During the 2019 Snowflake Summit World Tour, I was fortunate to speak to very engaged audiences of Snowflake prospects about the challenges many of them were facing implementing a data lake strategy.
I mentioned that the amount of information that has circulated over the years just to define a data lake and clear up confusion is much higher than the amount of information that discussed date lake successes.
As far as definitions go, the gold standard is the definition put forth by James Dixon on his blog back in 2010. Dixon, then CTO of Pentaho (a Hadoop distribution provider at the time), originated the data lake concept. Most data lake definitions are a variation of Dixon’s definition. Even today, ten years later, definitions are still forthcoming. Therefore, in my talks, I focused on an area that is ultimately more interesting to organizations than definitions: the assumptions that went into requiring a data lake computing framework in the first place. The question that needs to be asked is whether these assumptions hold true today, when data strategies are now being adopted in the cloud. The cloud is the future for data and analytics—rather than on premises with a Hadoop-based solution.
As mentioned in Dixon’s blog, the common attributes (among the companies he spoke with) that drove the need for a Hadoop data lake solution were as follows:
- 80%–90% of the companies were dealing with structured or semi-structured (not unstructured) data.
- The data source was typically a single application or system.
- The data was typically sub transactional, i.e., not transactional.
- There were some known questions to ask of the data.
- Many unknown questions would arise in the future.
- Multiple user communities had questions to ask of the data.
- The data was of a scale or daily volume such that it wouldn’t fit technically or economically into an RDBMS.
In the end, he concluded the concept of a data lake computing framework was necessary, because relational database technologies of the time could not technologically or economically handle the volume and variety of data flooding organizations.

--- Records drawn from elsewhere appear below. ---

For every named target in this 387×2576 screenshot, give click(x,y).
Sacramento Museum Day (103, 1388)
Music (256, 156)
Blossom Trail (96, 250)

From the context of 2020 and the fact that cloud-based approaches will be the dominant deployment type in just a few years (according to IDC), let’s review each of the attributes from Dixon’s blog post and assess whether they hold true today. As we go along, before you read my assessment for each attribute, consider the attribute and decide whether you think it holds true today.
80% to 90% of organizations deal with structured or semi-structured data
True or not true today? It’s practically impossible to be a modern company and not have a variety of data sources generating a mixture of structured and semi-structured data. Weblogs and the information necessary to track how visitors to your website navigate and engage with your web pages usually are contained in semi-structured, document type data formats such as JSON. The same is true for application-generated data, as well as for event-generated data in general from use cases such as IoT sensors and games. From Snowflake’s interactions with companies, this figure is likely well over 90%. Therefore, this attribute is very much true today.
The data source is typically a single application or system
True or not true today? Extending the points from the previous attribute, it’s difficult to be a modern company and not have multiple sources of data—sales data, customer relationship management (CRM) data, marketing data, social media data, and application data, just to name a few. With most large organizations, the data stack easily numbers in the dozens. This makes it necessary to support multiple sources of data, making this attribute not true, but in a positive way. The implications are you’ll need a plan that allows your environment to load multiple data sources, simultaneously, in your analytics environment. To take your environment to the next level of capabilities, adopt a plan that allows you to load and write multiple sources of new data into existing tables while your users are simultaneously reading from those tables.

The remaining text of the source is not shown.